L’homme regarde autour de lui, écoute ce que disent les gens,
et on sent qu’il aime ces lieux, qu’il les fait siens et y retrouve sa mémoire,
puisqu’il y est déjà passé auparavant et qu’il remet ses pas dans les traces de
pas précédents.
Franck Venaille a un regard qui, peut-être, nous en
apprendra long sur l’âme même de Bruxelles. Parce qu’il est un homme qui marche
dans la ville et qu’il s’interdit toute idée préconçue…
2014, La bataille des éperons d’or
L’or a beau ne pas se ternir, il se tache. Celui de la
bataille des Eperons d’or en 1362 est marqué par le sang comme le sont les
images d’une guerre faite une mitraillette à la main. Et l’ombre s’en étend du
stade où joue le KV Kortrijk jusqu’aux tourbes de la Haute-Fagne. Et l’espoir
de retrouver des joies d’enfant est souvent déçu, emporté avec le reste par la
fureur des temps et des vents, quand les mots disent la mort.

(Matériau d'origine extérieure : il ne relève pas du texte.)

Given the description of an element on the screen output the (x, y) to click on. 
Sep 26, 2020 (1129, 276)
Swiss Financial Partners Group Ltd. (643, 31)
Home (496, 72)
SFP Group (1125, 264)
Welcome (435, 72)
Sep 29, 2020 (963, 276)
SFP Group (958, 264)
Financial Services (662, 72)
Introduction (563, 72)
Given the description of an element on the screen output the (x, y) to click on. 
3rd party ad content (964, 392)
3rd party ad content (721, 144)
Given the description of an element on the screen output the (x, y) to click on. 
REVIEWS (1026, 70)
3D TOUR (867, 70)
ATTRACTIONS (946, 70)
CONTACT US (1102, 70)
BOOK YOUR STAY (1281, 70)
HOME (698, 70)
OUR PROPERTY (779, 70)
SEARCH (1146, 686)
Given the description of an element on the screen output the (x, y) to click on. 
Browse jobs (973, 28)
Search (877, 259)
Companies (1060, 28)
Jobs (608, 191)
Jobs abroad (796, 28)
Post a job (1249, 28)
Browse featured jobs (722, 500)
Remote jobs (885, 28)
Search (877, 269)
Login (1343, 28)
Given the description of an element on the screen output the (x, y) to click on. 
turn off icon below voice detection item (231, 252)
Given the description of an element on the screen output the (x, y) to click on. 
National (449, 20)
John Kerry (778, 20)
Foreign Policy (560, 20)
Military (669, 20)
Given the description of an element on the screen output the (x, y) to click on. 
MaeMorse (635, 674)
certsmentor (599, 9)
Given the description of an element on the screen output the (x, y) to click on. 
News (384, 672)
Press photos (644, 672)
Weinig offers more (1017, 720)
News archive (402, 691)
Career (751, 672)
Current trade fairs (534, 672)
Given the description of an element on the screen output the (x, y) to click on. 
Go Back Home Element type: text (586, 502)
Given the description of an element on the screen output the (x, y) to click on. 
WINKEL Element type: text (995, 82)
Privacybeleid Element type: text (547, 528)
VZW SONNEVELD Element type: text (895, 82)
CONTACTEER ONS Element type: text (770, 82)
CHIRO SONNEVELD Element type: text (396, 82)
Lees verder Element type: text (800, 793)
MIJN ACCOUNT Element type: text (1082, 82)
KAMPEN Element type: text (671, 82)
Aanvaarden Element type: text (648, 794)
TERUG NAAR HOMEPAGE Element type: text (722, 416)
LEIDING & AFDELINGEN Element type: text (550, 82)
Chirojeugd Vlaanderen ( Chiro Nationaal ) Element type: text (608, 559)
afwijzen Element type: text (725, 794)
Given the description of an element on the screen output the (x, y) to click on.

2017, Goncourt de la poésie
Franck Venaille, dont l’œuvre poétique abondante se
développe depuis un demi-siècle, reçoit ce prix de consécration. Il avait
publié, en 2014, un recueil très inspiré par les paysages et le passé de la
Belgique, La bataille des éperons d’or (Mercure de France). Le même
éditeur sort son nouveau livre cette semaine : Requiem de guerre, qu’illustre
dans les premières pages une photo de cheval, trouve les mots qui disent la
mort et, malgré tout, la vie : « J’ai décidé de mourir avant de
naître. » Le couple cavalier/cheval de guerre est d’une beauté
tragique qui ne se pousse pas en avant mais s’inscrit, modestement, dans la
succession des jours et des nuits. Celles-ci peuplées de rêves obscurs où les
ombres, parfois, s’illuminent dans un bref éblouissement.
Frank Venaille creuse, dans une langue pure et rude, des
cavernes où les mots se cherchent des familles amicales. Il ne se paie pas d’images
faciles mais revisite des lieux où la mort pue, sous le regard de Villon.